One of the first “good” news we received during the early phases of lock down back in April, was the visibility of the entire Dhauladhar range from rooftops in Jalandhar due to the lowering of air pollution as the country was brought to an almost stand-still. A lot of us rejoiced at this, but did we truly need a pandemic to teach us how to take care of our one true home?

The restrictions on travel globally with the ban of international flights and lock down have impacted the environment positively, bringing down the daily global CO2 emissions down by almost 17% in April itself and a projected 3-13% by the end of the year if restrictions remain worldwide. Though the former information might still blow our minds, it was rather temporary. In fact, according to Corinne Le Quéré, professor of climate change at the University of East Anglia, England, carbon output could surge past pre-pandemic levels as soon as we ‘get back to normal’, putting the risk level higher.

The popular belief is that the COVID-19 virus spread from bats in the wet markets of Wuhan, but there were speculations about this virus being artificially made to be used as a bioweapon. Dr. Richard Kock of the Royal Veterinary College in London was investigating the goat plague in Mongolia in 2017 and said that the goat plague if tweaked by just two amino acids, would be infectious to humans. The same can be possible with the COVID-19 virus transferring over from bats to humans. However, this isn’t even the deadliest of all, since there is an infinite number of viruses and bacteria that affect many animals, and with a small change can be deadly to humans. It’s close to impossible to create vaccines to such potential diseases without having studied their genome.

The crossing over of zoonotic diseases into humans is not a rare incident, since wildlife trade and transportation of ‘exotic’ animals into zoos around the world increases the chances of virus/bacteria mutation in those animals.
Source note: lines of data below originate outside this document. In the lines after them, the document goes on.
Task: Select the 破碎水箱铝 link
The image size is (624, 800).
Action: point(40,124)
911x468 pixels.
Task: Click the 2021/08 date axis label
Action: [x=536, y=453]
Since we are the ones transporting animals for whatever reason, we are essentially leading ourselves toward extinction, one small step at a time. Not only are we threatening our future generations with these potentially fatal diseases, but we are also taking away the existing population of wildlife species by misusing the natural habitats of animals to satisfy our greed.

Most of us have heard of the term ‘carbon footprint’– the amount of carbon dioxide released into the atmosphere as a result of human activity. Water footprint is a similar term, but in terms of water. It is the measure of humanity’s appropriation of fresh water in volumes of water consumed and/or polluted. This doesn’t just mean the amount of water we consume in our daily life for cooking, drinking, washing, etc. It includes the amount of water that goes into our food, clothing, appliances, even the banknotes we use to buy all of these!

One of the main sources of energy for humans is food. Around 15% of the world’s population is vegetarian and the other 85% consume at least one type of meat. This isn’t to say that going vegetarian or vegan is the best option — if the animals of prey are left without any predators, they’ll turn out just like us humans. Their populations could skyrocket just like that of the human race, or at least partially since their natural habitat is being destroyed by us and that is an essential factor in population growth of a species.

I did not know about this until recently, but I had heard that the amount of water that goes into the production of one kilogram of beef is approximately 15000 liters of water (1800 gallons per pound) and thought it was an over-exaggeration. It isn’t, and the rate at which we are using up freshwater, we might run out of it way before 2050, as predicted by the UN Population Fund in 2001.

To quote Lester R. Brown, a famous environmentalist, “We have not inherited this earth from our forefathers; we have borrowed it from our children.” We didn’t need a pandemic to reflect on our past behaviors, but it has come to that. I hope that we as a species learn to evolve from this experience and implement (small) positive changes in ourselves so that our future generations get a chance to call our planet earth as their ‘home’.